TRY IT —
Reproduce the records below in full and without edits, omitting images.

# # #

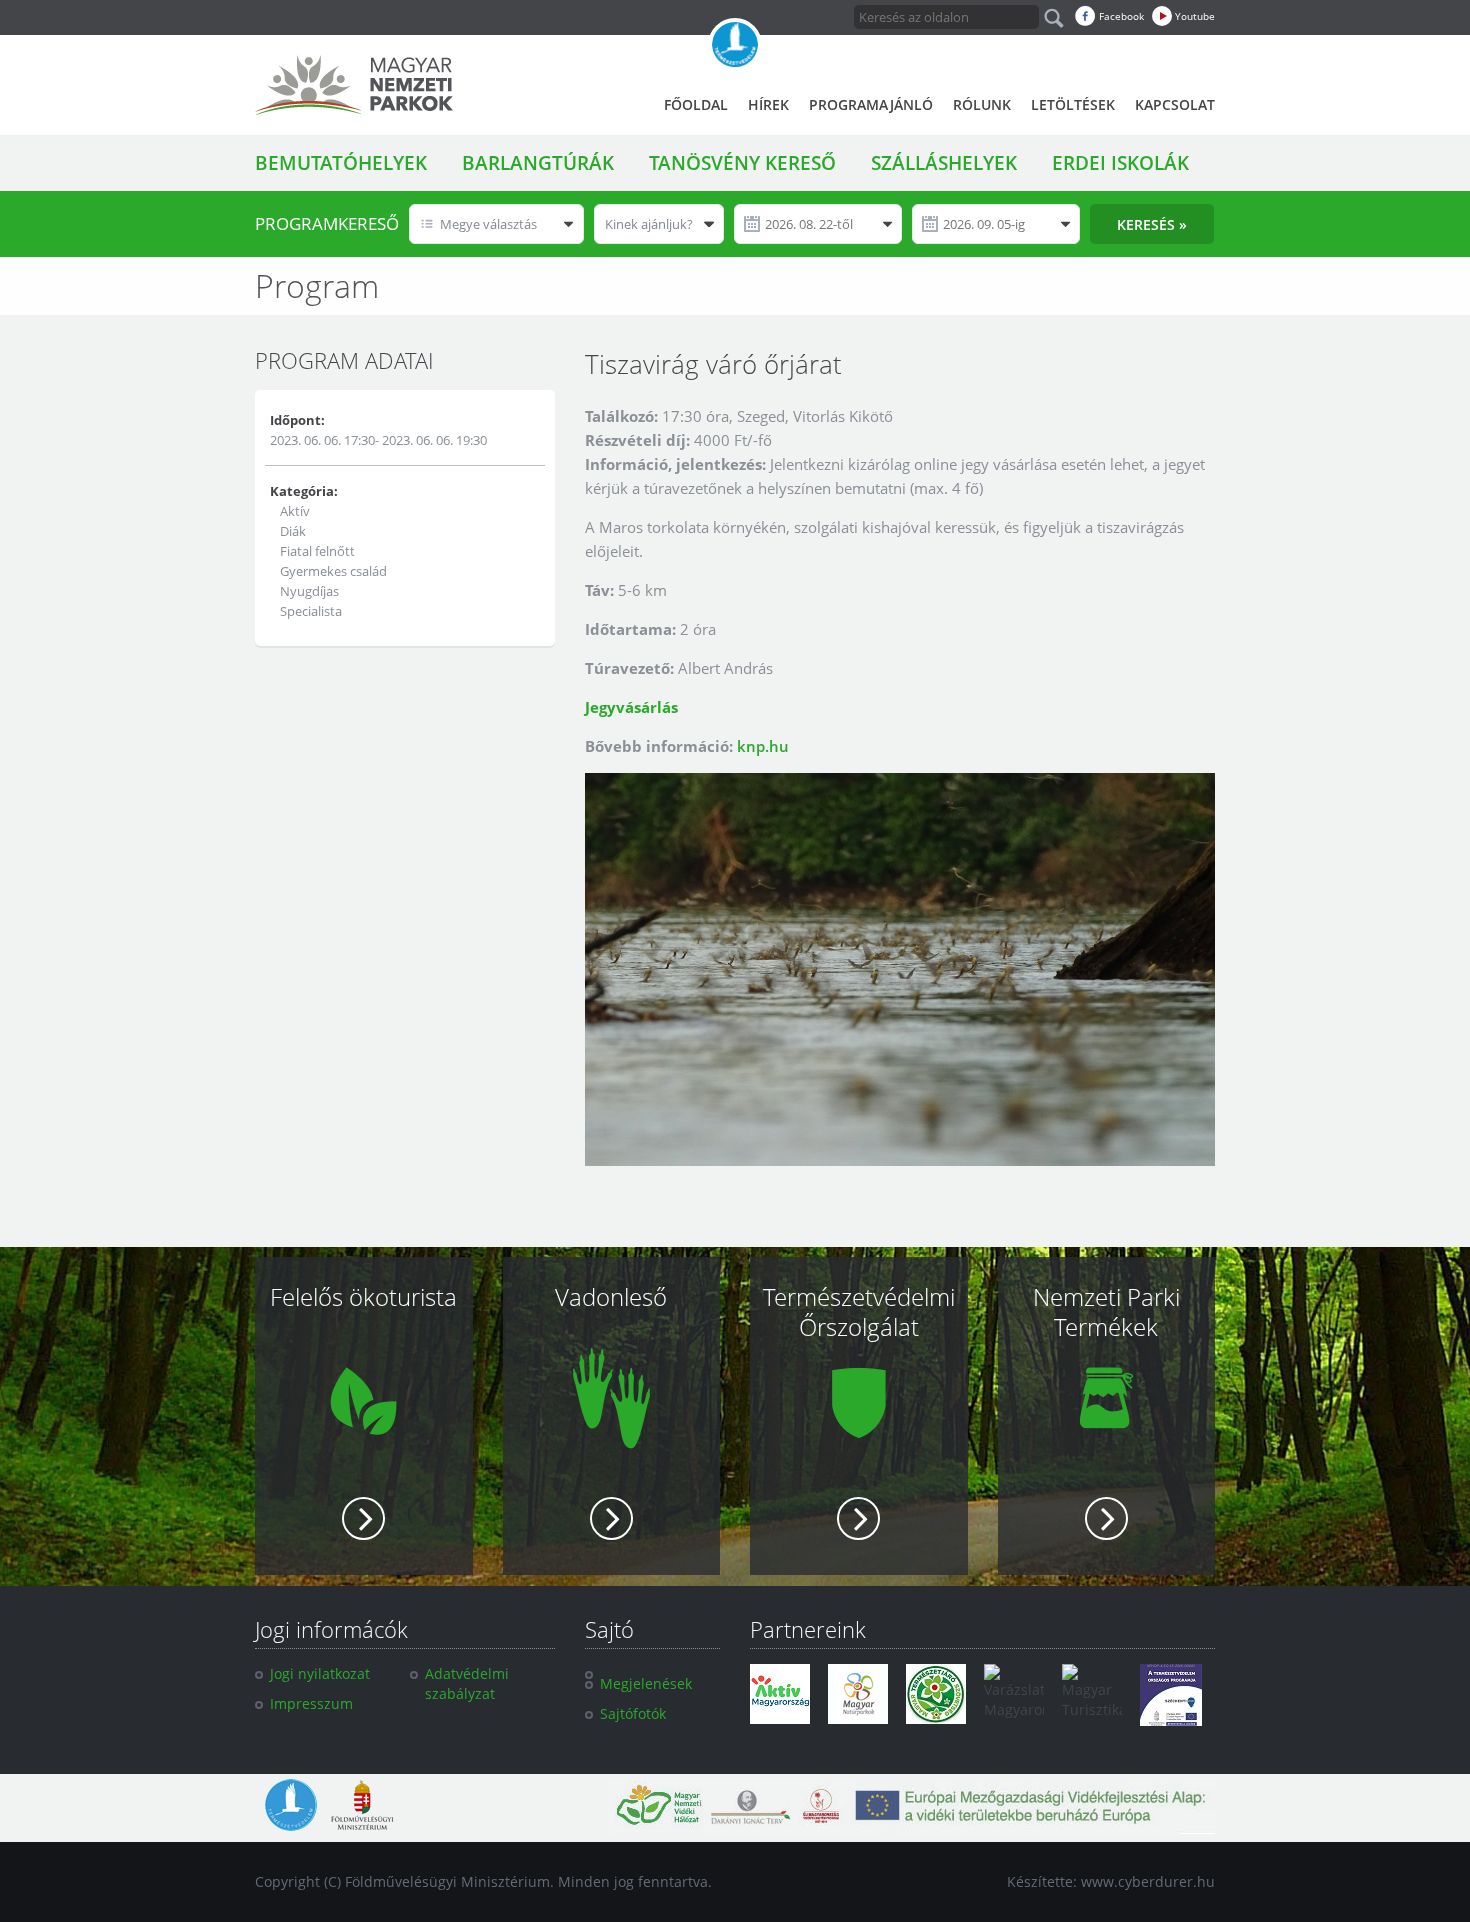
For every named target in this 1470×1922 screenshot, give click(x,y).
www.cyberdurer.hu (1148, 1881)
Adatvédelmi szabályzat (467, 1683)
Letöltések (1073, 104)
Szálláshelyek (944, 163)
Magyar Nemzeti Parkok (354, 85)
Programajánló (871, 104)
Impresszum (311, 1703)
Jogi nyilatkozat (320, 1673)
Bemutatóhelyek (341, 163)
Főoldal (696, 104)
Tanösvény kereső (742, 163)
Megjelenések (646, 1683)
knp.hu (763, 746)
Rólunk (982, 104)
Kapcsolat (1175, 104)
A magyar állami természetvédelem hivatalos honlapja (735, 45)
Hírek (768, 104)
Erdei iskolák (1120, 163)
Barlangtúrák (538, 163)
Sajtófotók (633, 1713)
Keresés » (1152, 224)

# # #

OUTPUT BELOW —
For every named target in this 1470×1922 screenshot, give click(x,y).
www.cyberdurer.hu (1148, 1881)
Adatvédelmi szabályzat (467, 1683)
Letöltések (1073, 104)
Szálláshelyek (944, 163)
Magyar Nemzeti Parkok (354, 85)
Programajánló (871, 104)
Impresszum (311, 1703)
Jogi nyilatkozat (320, 1673)
Bemutatóhelyek (341, 163)
Főoldal (696, 104)
Tanösvény kereső (742, 163)
Megjelenések (646, 1683)
knp.hu (763, 746)
Rólunk (982, 104)
Kapcsolat (1175, 104)
A magyar állami természetvédelem hivatalos honlapja (735, 45)
Hírek (768, 104)
Erdei iskolák (1120, 163)
Barlangtúrák (538, 163)
Sajtófotók (633, 1713)
Keresés » (1152, 224)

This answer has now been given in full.